Act: See your doctor if symptoms occur at times other than during rapid breathing.

Relabel giddiness and numbness that accompanies troubled breathing as the result of too much oxygen from rapid breathing.

Think: Shaking can be a way to express joy, as the Shakers and other religious groups did.

Act: Unlock knees and let arms hang loosely so they can tremble freely. This allows shaking to pass more quickly.

Act: Slow down to let any faintness pass. Put your head between your knees to return blood to your brain if necessary.

Think: Swallowing is automatic.

Act: Try chewing a cracker without swallowing.

Act: Notice how far your jaw can drop with your mouth closed when you’re not upset. Clenching and letting go of your jaw can help during panic. Give symptoms time to pass. See your doctor for possible inner ear problems.

Relabel symptoms as inner ear pressure.

Act: Relaxing your jaw may help blurred vision or nausea pass more quickly. Without rushing, you can find a restroom. If you tell yourself it is okay to vomit, nausea often passes.

Relabel symptoms that happen during anxiety as irritation of stomach and eye muscles.


Panic happens when concern over the above symptoms triggers further adrenaline release that causes a desire to flee.
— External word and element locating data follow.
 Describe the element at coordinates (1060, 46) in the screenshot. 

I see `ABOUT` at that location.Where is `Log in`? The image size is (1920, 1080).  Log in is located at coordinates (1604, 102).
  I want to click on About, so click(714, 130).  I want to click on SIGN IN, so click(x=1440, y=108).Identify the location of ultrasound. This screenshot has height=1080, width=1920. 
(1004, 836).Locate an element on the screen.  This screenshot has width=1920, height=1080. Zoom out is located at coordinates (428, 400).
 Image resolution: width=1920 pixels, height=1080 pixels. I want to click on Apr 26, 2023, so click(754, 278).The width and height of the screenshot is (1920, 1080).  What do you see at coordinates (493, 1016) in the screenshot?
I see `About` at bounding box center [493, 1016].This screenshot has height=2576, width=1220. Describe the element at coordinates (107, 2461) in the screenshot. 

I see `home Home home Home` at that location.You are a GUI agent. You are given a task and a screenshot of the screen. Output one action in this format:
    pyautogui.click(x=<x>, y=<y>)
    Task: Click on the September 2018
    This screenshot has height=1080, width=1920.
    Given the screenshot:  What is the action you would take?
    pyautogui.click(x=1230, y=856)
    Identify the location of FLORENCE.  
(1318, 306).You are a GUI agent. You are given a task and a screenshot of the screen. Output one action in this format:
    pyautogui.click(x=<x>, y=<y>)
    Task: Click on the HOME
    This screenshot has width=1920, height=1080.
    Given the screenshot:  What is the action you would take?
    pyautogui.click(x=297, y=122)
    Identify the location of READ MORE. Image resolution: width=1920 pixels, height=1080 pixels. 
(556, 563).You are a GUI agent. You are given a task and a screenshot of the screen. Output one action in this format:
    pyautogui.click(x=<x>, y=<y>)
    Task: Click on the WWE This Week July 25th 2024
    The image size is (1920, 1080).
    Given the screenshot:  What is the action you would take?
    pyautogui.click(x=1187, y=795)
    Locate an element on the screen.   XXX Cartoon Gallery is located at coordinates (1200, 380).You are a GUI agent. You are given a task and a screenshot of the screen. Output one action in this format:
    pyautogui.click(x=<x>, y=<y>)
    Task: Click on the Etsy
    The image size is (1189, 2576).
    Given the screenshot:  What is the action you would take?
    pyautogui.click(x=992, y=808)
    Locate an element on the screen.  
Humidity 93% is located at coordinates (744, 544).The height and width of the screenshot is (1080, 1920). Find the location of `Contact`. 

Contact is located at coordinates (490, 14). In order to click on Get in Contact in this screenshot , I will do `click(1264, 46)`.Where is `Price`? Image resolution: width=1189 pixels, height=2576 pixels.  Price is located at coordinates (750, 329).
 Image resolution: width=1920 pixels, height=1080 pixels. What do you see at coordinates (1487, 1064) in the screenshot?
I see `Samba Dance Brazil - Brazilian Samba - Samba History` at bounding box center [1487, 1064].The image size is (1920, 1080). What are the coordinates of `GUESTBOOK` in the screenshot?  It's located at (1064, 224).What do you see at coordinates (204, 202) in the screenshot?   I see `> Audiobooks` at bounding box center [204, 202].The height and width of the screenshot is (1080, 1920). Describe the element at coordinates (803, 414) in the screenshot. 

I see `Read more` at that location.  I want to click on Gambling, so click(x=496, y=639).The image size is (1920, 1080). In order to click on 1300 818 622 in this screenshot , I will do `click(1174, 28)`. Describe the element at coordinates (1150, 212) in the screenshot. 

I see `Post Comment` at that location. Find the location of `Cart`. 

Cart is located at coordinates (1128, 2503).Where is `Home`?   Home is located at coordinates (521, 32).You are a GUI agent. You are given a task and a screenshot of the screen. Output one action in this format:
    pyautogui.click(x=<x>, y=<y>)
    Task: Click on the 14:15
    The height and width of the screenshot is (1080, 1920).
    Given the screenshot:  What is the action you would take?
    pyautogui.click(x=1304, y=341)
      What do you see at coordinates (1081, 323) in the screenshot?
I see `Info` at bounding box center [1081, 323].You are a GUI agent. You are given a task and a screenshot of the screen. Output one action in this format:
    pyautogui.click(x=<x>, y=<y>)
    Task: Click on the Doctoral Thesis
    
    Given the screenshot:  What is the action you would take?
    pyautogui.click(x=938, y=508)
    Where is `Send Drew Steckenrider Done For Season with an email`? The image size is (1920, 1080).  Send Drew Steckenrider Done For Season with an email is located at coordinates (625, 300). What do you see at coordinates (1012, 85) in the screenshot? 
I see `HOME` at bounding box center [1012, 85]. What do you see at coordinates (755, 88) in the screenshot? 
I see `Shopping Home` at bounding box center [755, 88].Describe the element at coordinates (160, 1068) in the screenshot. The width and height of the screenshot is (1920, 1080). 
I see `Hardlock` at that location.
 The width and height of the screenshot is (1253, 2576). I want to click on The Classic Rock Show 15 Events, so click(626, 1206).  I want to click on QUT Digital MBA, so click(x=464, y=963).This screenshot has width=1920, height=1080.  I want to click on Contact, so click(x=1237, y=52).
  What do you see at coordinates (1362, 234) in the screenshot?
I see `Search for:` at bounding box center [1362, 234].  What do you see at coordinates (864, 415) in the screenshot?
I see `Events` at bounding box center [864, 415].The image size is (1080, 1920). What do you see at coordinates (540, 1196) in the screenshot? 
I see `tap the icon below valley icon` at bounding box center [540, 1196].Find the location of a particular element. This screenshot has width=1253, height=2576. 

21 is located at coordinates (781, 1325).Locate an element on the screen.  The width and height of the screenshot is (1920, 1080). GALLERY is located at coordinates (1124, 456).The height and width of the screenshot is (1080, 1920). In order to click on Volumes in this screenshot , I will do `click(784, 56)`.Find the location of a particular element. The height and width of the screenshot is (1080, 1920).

It is experienced in the mind rather than in the body. There is a sense of urgency, with thoughts such as, “I have to get to a place of safety” or, “I have to get outside and get some air.” Panic comes in a wave and must pass as adrenaline dissipates throughout the body. What you are feeling is annoying, unsettling, and possibly painful, but it is not harmful! People do not die or “go crazy” from panic. Relabel panic as the fear of fear that inevitably happens before you learn to manage your symptoms.